There were also some big candy dragons, with great staring eyes, but now, instead of the dragons eating them, they were going to eat the dragons. My! what fun that would be! and they could not wait, but planted their strong white teeth in the white heads, and bit them off. My! how sweet they were! so sweet that their bodies went next, and soon there were no dragons at all.

There were all kinds of gaudily painted toys of clay, and little Ping Yet’s dancing eyes danced more than ever, and she fairly rippled over with smiles when she saw, sticking out of a bright red pair of embroidered sandals, a real Chinese doll. It looked very much like Ping Yet herself, with its bright black eyes, rosy cheeks, and coal-black hair. She thought it surely must be the most beautiful thing in the whole big world, but mo chun said she knew something more beautiful. The little one wondered vaguely what it could be, and how anything could be more beautiful, but she was too busy to wonder long, for Ping Pong had uttered such a shriek of delight that she almost jumped out of her little sandals. What could be the matter?

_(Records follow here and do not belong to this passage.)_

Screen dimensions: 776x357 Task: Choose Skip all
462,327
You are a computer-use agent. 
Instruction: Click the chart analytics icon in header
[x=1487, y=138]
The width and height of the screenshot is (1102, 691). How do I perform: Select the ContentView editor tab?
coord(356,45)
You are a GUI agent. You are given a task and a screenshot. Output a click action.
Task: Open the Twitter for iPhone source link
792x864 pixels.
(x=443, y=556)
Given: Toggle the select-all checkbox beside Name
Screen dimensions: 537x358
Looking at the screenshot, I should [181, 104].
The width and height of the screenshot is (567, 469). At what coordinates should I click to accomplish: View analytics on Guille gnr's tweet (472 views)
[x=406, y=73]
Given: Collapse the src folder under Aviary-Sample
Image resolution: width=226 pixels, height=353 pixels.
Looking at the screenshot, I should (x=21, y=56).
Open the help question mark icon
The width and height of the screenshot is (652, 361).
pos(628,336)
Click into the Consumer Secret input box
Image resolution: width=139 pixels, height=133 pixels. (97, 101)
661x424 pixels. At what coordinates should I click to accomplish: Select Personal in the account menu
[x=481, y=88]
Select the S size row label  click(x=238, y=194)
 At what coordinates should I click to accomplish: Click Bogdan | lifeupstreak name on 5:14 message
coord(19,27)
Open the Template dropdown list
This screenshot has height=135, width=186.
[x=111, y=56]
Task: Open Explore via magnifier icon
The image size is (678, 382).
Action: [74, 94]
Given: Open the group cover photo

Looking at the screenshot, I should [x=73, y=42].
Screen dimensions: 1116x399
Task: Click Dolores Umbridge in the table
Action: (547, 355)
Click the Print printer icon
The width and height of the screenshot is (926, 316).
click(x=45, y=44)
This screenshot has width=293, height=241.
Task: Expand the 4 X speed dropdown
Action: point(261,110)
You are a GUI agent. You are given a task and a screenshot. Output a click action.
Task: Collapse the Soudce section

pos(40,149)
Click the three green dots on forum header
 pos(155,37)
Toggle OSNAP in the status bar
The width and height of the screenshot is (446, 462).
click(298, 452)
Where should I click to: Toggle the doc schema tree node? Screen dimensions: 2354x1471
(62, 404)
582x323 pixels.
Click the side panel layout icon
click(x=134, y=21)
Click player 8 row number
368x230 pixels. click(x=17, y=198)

“What foh you cly? you buhn youh fingeh?” she cried; and he in reply pointed to the cause of all his excitement; it was—oh, joy!—a pagoda, and mo chun said:

“The dragon pagoda it touches the sky;
The dragon pagoda, thirteen stories high.”

It was just exactly like the one they had asked ho chun to buy, and the dear white rabbit in the moon must have seen right down into their minds and brought what they wished. And oh, they were so glad now that they had gone to the joss house, and burned the incense and thrown the fortune sticks, for if they had not—who knows?—the white rabbit might have forgotten them.